### EXTRACT PROVIDED

Engineer Adhamh Findlay sent us in the first status report and screenshots of the Cocoa# toolkit community project: Cocoa bindings for the Mono runtime. Adhamh writes:“We are currently in the planning stages for 0.2 release. We don’t have a time table yet for it but current planned features are to remove a lot of the debugging code, get rid of the glue code, and to start using “gac”. Some of this has already been done in CVS.”
The first shot is a Cocoa# WebBrowser that Geoff Norton wrote in about 88 lines of C# code using the WebKit Framework. The other shot is showing MonoDoc running in Cocoa#. At the bottom of each screen shot you can see a terminal window with debugging output.
Let me see if I have this right…
There’s gtx# (or what ever)
Then there’s Cocoa#
Then there’s <insert some other os dependancy here>
So an application written utilizing <toolkit x> that depends on <os y> will only run on <os y>.
Did I get that right?
HTML characters are presented a-ok in the preview, but not in the final post. WEIRD!
gtk works on both windows and OSX, and as such so does gtk#. Cocoa# only works on OSX though.
The iFolder project has shown that proper backend/GUI interactions can make xplatform development a reality, whether you chose to use gtk# everywhere, or different toolkits for different platforms.
Peter, GTK only works via X11 on OSX, which is a route that most OSX users don’t wanna have to go through (plus, X11 doesn’t get installed by default with the OS).

### EXCERPTED DATA
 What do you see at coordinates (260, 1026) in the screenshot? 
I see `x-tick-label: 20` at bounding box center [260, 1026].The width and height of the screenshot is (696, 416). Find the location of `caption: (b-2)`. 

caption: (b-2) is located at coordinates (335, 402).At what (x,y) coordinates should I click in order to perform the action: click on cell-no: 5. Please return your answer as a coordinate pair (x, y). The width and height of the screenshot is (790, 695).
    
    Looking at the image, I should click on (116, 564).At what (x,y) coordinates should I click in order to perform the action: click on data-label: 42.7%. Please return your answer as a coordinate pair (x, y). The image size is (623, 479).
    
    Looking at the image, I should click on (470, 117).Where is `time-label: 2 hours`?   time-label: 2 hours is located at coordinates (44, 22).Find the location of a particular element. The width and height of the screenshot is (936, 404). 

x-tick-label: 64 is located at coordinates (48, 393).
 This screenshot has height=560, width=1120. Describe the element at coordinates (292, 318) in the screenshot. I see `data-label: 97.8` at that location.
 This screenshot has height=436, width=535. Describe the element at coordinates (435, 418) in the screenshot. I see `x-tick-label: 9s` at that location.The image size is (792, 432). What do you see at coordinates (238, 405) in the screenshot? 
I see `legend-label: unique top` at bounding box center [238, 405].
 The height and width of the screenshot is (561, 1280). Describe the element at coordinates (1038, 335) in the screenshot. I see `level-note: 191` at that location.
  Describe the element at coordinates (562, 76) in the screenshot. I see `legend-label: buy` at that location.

### REQUIRED WORK
• 1. Write out everything in the Cocoa# text from "Then there’s Cocoa#" down to "with the OS).".
• 2. Answer these questions from the Cocoa# text:
(a) In about how many lines of C# code was the Cocoa# WebBrowser written?
(b) What is shown running in Cocoa# in the other shot?
(c) On which operating system does Cocoa# work?
• 3. List every feature that the Cocoa# text names as planned for the 0.2 release.
The lines are separate material from the Cocoa# text.

### EXPECTED RESULTS
• 1.
Then there’s Cocoa#
Then there’s <insert some other os dependancy here>
So an application written utilizing <toolkit x> that depends on <os y> will only run on <os y>.
Did I get that right?
HTML characters are presented a-ok in the preview, but not in the final post. WEIRD!
gtk works on both windows and OSX, and as such so does gtk#. Cocoa# only works on OSX though.
The iFolder project has shown that proper backend/GUI interactions can make xplatform development a reality, whether you chose to use gtk# everywhere, or different toolkits for different platforms.
Peter, GTK only works via X11 on OSX, which is a route that most OSX users don’t wanna have to go through (plus, X11 doesn’t get installed by default with the OS).

• 2.
(a) About 88 lines.
(b) MonoDoc.
(c) OSX.

• 3.
- Removing a lot of the debugging code
- Getting rid of the glue code
- Starting to use "gac"